It took him a moment to realize that she was mourning him.


He murmured his thanks, but only silence came out of his lips. He followed the Grandmother and Little Red Riding Hood indoors.


The Grandmother had placed his body upon the large table in the center of the room during the fight. A circle had been drawn upon the floor, barring any magic from coming close to his body, and a crossbow lay on the chair to bar anything mortal.


Red Riding Hood picked up the crossbow and carried it to the window. She sat as sentry, staring out into the Wood.


The Grandmother stepped within the circle, but when the Woodcutter tried to follow, his path was blocked.


Panic filled his soul.


He had to get to his body.


He touched along the column of power, trying to find a weakness.

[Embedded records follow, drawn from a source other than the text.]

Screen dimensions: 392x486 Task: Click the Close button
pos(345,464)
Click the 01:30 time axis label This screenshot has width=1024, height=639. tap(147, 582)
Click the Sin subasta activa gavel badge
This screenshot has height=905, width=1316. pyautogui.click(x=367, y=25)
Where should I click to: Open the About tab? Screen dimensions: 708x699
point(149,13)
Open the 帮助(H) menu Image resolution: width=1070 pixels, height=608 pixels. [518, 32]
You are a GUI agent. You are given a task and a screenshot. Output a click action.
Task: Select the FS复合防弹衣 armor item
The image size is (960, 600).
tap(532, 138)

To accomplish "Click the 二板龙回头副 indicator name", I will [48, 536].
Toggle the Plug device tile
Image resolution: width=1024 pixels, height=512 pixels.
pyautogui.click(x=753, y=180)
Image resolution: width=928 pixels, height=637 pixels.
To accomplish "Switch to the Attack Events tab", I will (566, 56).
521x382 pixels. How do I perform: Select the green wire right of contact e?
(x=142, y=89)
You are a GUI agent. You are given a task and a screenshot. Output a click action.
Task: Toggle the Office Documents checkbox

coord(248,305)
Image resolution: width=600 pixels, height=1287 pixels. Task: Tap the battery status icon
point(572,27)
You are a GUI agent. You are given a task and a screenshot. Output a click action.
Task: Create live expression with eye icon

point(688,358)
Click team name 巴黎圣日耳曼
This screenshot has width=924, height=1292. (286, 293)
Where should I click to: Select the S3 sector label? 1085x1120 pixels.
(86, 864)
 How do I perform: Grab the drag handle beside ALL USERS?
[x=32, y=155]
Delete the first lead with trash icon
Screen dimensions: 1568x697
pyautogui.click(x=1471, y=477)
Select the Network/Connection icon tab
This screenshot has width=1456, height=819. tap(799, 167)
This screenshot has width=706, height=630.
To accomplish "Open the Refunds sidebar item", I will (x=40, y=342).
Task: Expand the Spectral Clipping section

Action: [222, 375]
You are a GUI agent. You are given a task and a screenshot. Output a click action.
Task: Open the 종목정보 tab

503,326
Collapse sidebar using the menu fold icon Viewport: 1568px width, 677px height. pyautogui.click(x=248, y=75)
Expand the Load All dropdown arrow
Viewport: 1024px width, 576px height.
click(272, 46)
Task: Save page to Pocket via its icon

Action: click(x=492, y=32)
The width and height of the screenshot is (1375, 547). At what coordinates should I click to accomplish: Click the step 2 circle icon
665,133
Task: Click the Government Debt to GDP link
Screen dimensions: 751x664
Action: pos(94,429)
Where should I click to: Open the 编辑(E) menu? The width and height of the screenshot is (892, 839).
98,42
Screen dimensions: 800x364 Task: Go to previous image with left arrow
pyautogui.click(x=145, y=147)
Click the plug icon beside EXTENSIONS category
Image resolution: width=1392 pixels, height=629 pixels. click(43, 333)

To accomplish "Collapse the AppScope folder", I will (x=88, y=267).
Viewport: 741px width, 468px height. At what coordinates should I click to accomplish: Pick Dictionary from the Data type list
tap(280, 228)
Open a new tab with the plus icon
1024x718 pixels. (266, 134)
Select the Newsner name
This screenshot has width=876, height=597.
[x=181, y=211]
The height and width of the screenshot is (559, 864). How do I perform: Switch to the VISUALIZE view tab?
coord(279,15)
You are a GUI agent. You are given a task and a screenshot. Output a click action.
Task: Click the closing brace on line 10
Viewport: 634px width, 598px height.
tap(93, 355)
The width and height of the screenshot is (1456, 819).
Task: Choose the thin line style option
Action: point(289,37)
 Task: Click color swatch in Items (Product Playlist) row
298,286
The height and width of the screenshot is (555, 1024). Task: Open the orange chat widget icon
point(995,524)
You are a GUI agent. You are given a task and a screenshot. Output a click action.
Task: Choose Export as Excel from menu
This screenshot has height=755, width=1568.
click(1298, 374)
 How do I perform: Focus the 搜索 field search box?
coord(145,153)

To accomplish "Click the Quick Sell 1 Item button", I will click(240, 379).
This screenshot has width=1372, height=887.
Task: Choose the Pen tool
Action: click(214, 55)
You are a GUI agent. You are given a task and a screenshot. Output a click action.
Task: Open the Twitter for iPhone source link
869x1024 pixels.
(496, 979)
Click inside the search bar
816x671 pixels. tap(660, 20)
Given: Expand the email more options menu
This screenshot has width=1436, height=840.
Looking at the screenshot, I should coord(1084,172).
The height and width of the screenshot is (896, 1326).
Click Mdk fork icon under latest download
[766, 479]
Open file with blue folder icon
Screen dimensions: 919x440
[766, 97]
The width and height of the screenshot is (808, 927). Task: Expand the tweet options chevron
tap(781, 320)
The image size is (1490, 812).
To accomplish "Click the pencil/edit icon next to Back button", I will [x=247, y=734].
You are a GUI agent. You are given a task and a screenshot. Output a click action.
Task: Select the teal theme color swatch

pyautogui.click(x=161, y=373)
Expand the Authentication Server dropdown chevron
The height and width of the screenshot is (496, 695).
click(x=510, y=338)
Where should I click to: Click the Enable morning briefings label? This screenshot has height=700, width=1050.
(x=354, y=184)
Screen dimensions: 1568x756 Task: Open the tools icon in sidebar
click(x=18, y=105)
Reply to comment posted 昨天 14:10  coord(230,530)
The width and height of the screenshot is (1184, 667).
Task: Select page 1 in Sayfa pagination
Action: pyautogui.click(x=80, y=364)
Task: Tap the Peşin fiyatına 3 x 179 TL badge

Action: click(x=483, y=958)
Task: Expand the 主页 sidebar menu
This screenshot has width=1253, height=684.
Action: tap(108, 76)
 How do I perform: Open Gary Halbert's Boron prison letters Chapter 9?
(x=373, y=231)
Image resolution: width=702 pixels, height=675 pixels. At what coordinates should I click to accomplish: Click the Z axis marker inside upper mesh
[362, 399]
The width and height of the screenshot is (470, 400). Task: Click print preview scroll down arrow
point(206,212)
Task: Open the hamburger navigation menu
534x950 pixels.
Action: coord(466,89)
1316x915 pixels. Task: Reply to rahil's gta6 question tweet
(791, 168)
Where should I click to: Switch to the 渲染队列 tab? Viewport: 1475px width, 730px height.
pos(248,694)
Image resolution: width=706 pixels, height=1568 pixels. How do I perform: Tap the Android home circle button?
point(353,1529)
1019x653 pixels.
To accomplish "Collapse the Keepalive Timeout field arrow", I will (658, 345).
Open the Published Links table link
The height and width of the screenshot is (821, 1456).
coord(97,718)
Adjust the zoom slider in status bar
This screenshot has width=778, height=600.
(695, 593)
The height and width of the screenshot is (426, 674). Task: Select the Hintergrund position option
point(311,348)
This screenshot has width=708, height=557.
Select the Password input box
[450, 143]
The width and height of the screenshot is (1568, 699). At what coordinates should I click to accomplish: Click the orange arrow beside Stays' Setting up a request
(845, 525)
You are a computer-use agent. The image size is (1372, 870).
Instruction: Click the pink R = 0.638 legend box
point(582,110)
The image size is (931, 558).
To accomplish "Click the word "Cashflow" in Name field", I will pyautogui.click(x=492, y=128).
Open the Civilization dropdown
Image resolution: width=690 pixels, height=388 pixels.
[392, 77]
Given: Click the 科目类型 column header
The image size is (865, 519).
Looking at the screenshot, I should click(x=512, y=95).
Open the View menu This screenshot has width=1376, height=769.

The Grandmother watched him as he struggled and whispered something that made him stop.


“You have died, Woodcutter.”


The words hit him like a blow.


“You have died, but you may not say goodbye to your body yet.” The Grandmother looked at him kindly, “I shall prepare it for sleep. You believe that you have lost your moment to ascend to the other side, but on the third day, the door you seek shall open up once again. Then you may say goodbye without being tempted to wander and you shall be allowed to rest in peace.”


Little Red Riding Hood pulled forward a chair and set it by the fire, “Sit here, Woodcutter, as our honored guest.”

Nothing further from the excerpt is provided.